With February being American Heart Month, Sandhills Regional Medical Center wants residents to know the signs of a heart attack.
According to the Centers for Disease Control, more than 900,000 people have a heart attack every year. Out of those 900,000 people, more than 600,000 die from a heart attack.
According to the American Heart Association, not everyone experiences sudden, severe chest pain. Other symptoms, such as sweating or lightheadedness, can signal a heart attack.
The warning signs for a heart attack include chest discomfort, such a pressure or squeezing in the center of left side of the chest, discomfort in other areas of the body such as the jaw, neck, back and one or both arms, shortness of breath with or without chest discomfort, nausea, vomiting, lightheadedness, sudden dizziness, unusual fatigue or breaking out in a cold sweat.
If there are any sudden, new symptoms or changes in the patterns of symptoms that are already there, that can also be a warning sign.
Debbie Wright-Thomasson, cardiologist at Hamlet Cardiology, said that chest pain is the most common signs for both men and women.
“But women are more likely to experience other symptoms such as pain in the jaw or back, shortness of breath, or nausea. The more signs and symptoms you have, the more likely it is that you’re having a heart attack,” said Wright-Thomasson.
If symptoms of a heart attack do occur, call 911 immediately. Even after surviving a heart attack, the heart may still be damaged which can affect the heart’s rhythm, pumping action and blood circulation, according to the CDC.
Also, know the symptoms of a heart attack and have an emergency plan in place in case a heart attack occurs.

· · · ·

PROMPT 1:
According to the heart attack article, what position does Debbie Wright-Thomasson hold?
PROMPT 2:
Reproduce the passage of the heart attack article from "With February being" up to and including "a cold sweat.".

· · · ·

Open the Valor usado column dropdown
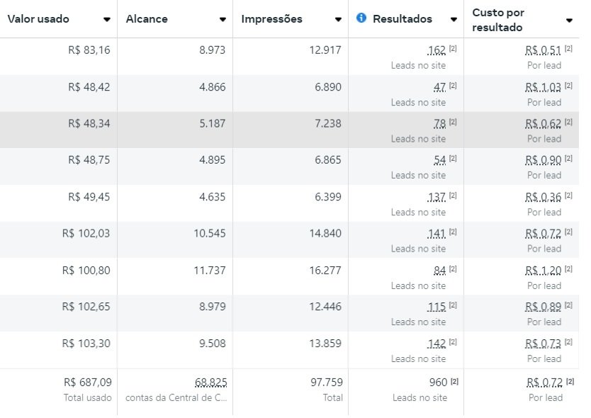Image resolution: width=591 pixels, height=418 pixels. [107, 20]
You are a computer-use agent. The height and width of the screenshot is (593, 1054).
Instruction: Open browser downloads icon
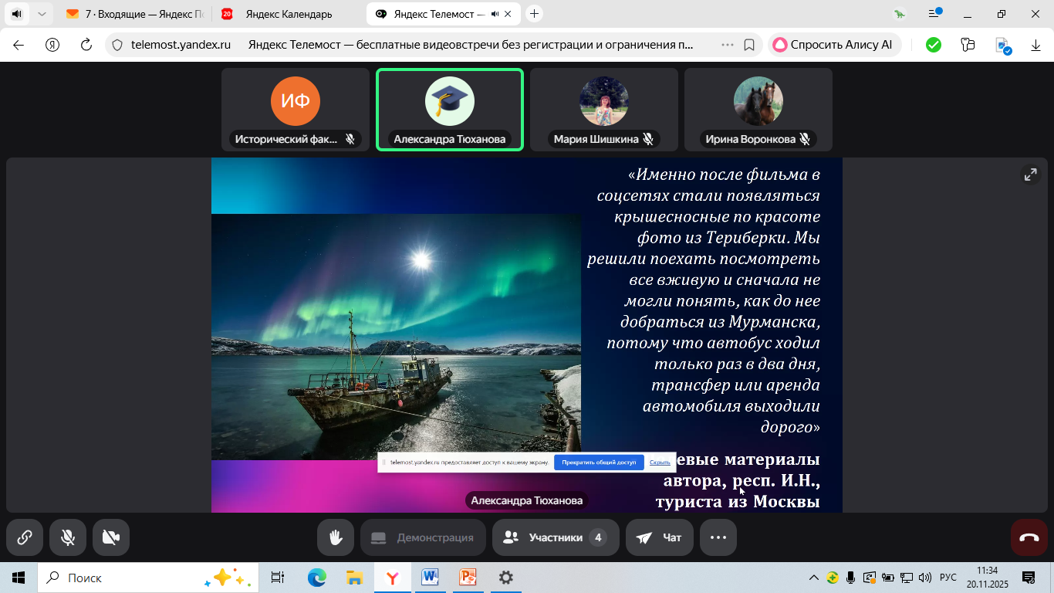[x=1036, y=45]
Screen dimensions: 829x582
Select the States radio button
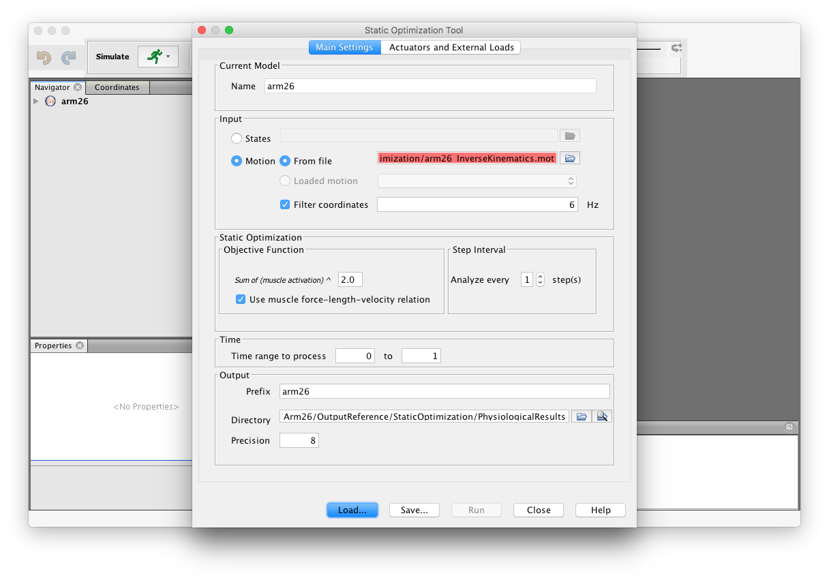click(236, 138)
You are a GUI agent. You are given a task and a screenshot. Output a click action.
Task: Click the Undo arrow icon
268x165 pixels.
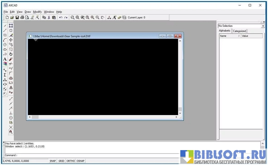click(61, 18)
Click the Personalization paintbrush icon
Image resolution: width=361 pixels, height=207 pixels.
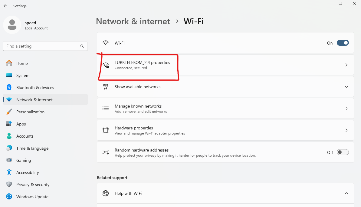point(9,112)
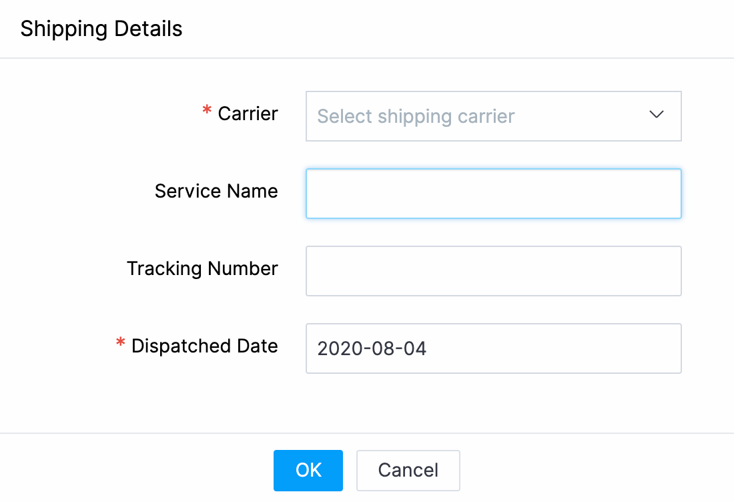Focus the Service Name text field
The image size is (734, 502).
point(493,194)
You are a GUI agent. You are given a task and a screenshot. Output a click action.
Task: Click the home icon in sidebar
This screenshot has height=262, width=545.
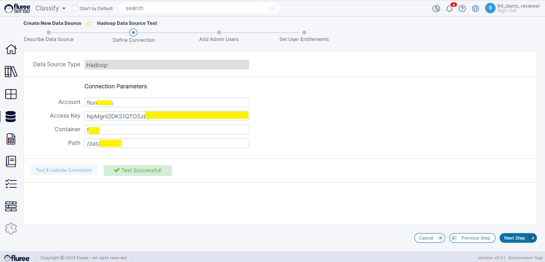point(11,49)
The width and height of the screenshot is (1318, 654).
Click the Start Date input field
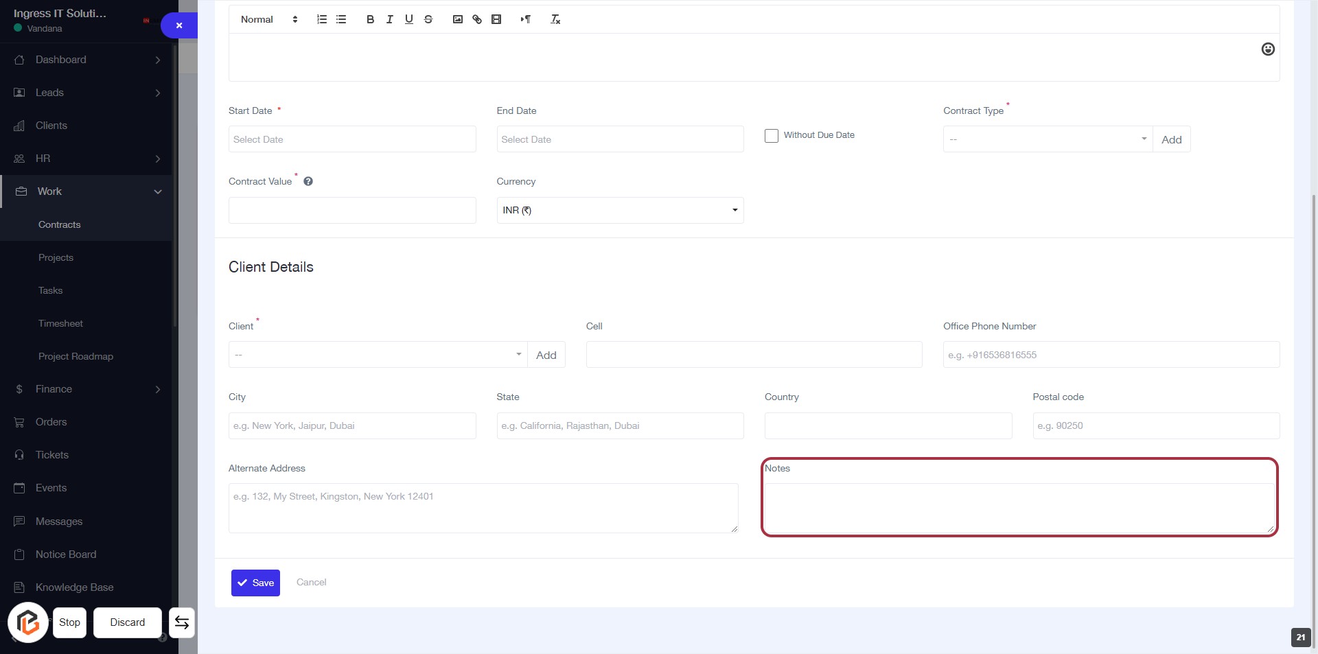[351, 139]
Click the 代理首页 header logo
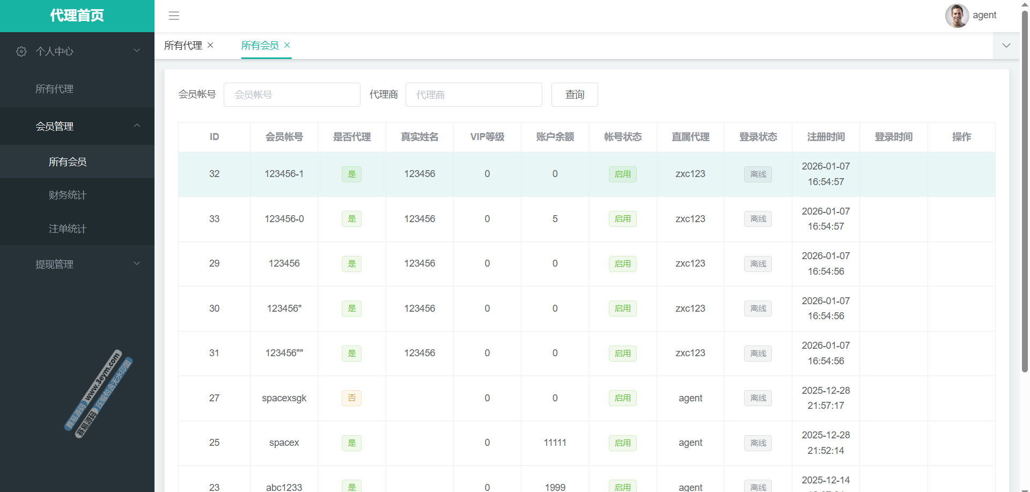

· · · ·

WORKED SOLUTION 1:
She is a cardiologist at Hamlet Cardiology.

WORKED SOLUTION 2:
With February being American Heart Month, Sandhills Regional Medical Center wants residents to know the signs of a heart attack.
According to the Centers for Disease Control, more than 900,000 people have a heart attack every year. Out of those 900,000 people, more than 600,000 die from a heart attack.
According to the American Heart Association, not everyone experiences sudden, severe chest pain. Other symptoms, such as sweating or lightheadedness, can signal a heart attack.
The warning signs for a heart attack include chest discomfort, such a pressure or squeezing in the center of left side of the chest, discomfort in other areas of the body such as the jaw, neck, back and one or both arms, shortness of breath with or without chest discomfort, nausea, vomiting, lightheadedness, sudden dizziness, unusual fatigue or breaking out in a cold sweat.